Pennell also rides that line incredibly well when it comes to the marriage between Frank and Paulette (Doris Hargrave), which could have turned into melodramatic hogwash. Yet here he places scenes of comfort and happiness alongside those of bitterness and jealousy, not building to any false resolutions, but capturing marriage as the emotional rollercoaster that it is. As envisioned by Pennell and Sutherland, Frank’s constant philandering isn’t a dramatic commentary on marital dysfunction; this behavior is merely another sad character fault of a weak man who can’t seem to get his act together.

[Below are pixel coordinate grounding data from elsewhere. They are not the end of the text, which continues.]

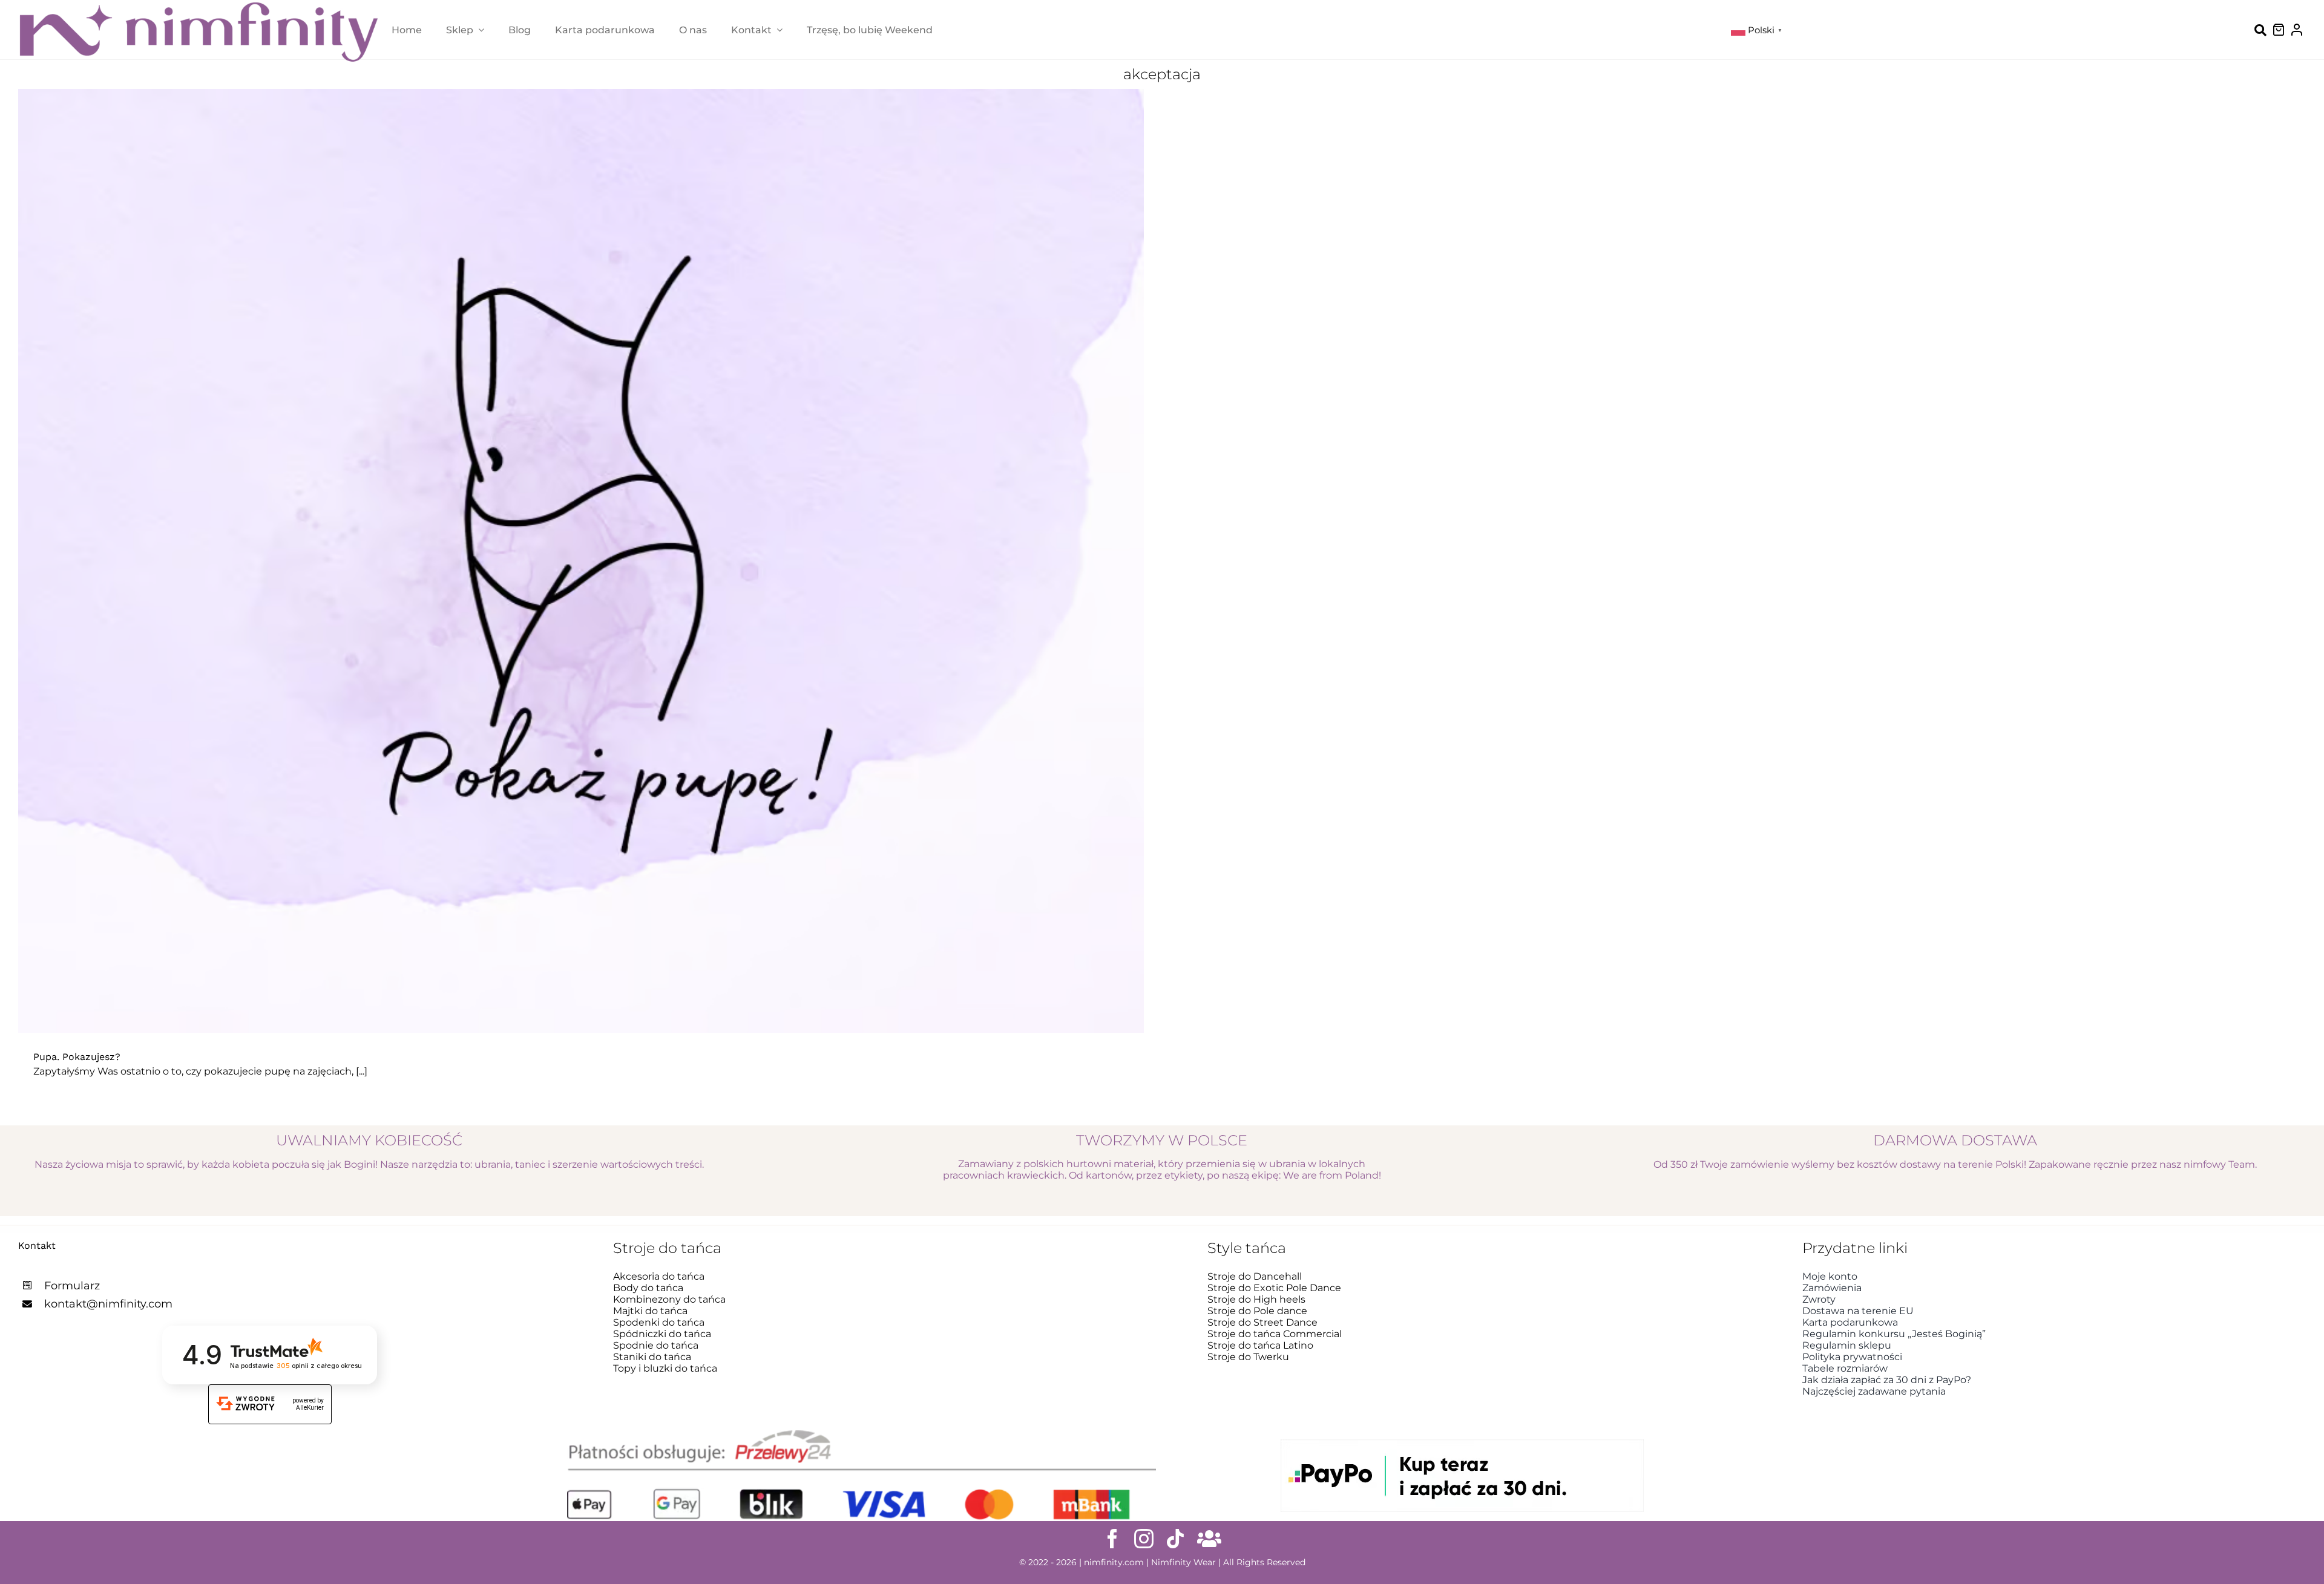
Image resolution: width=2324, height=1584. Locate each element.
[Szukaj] (2260, 29)
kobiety (498, 572)
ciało (465, 572)
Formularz (72, 1285)
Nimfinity (542, 572)
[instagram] (1144, 1538)
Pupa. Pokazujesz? (76, 1056)
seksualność (598, 572)
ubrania (650, 572)
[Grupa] (1209, 1538)
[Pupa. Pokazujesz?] (581, 560)
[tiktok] (1175, 1538)
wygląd (690, 572)
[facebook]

Filmed at virtually the same moment in time, The Whole Shootin’ Match plays like a languorous Southern cousin of Charles Burnett’s recently re-discovered Killer of Sheep. But it isn’t just the grainy 16mm black-and-white cinematography and the fact that both films arrived on the cusp of a burgeoning new movement of regional filmmaking. Pennell is, in fact, exploring similar terrain to Burnett—that of the struggling-just-to-make-it-through-the-day underclass man—albeit in his own community and with characters that he doesn’t just know, but that he himself is (one needn’t do any mental work to make the connection between Loyd and Frank’s continual business disappointments and Pennell’s own self-sabotaging career as a struggling filmmaker).
At the film’s climax, when an off-screen bullet is fired, one fears Pennell has succumbed to the temptation to provide a sensationalistic resolution to a story that didn’t call for it. That one bullet could have betrayed everything that preceded it. At the very least, it would have threatened to lessen the impact of the previous 100 or so minutes. But Pennell undersands this—something we should have known by that point—and instead he gives The Whole Shootin’ Match the open-ended, bittersweet ending that it deserves. It’s a final, emphatic reminder of how honest, refreshing, and special a movie he made.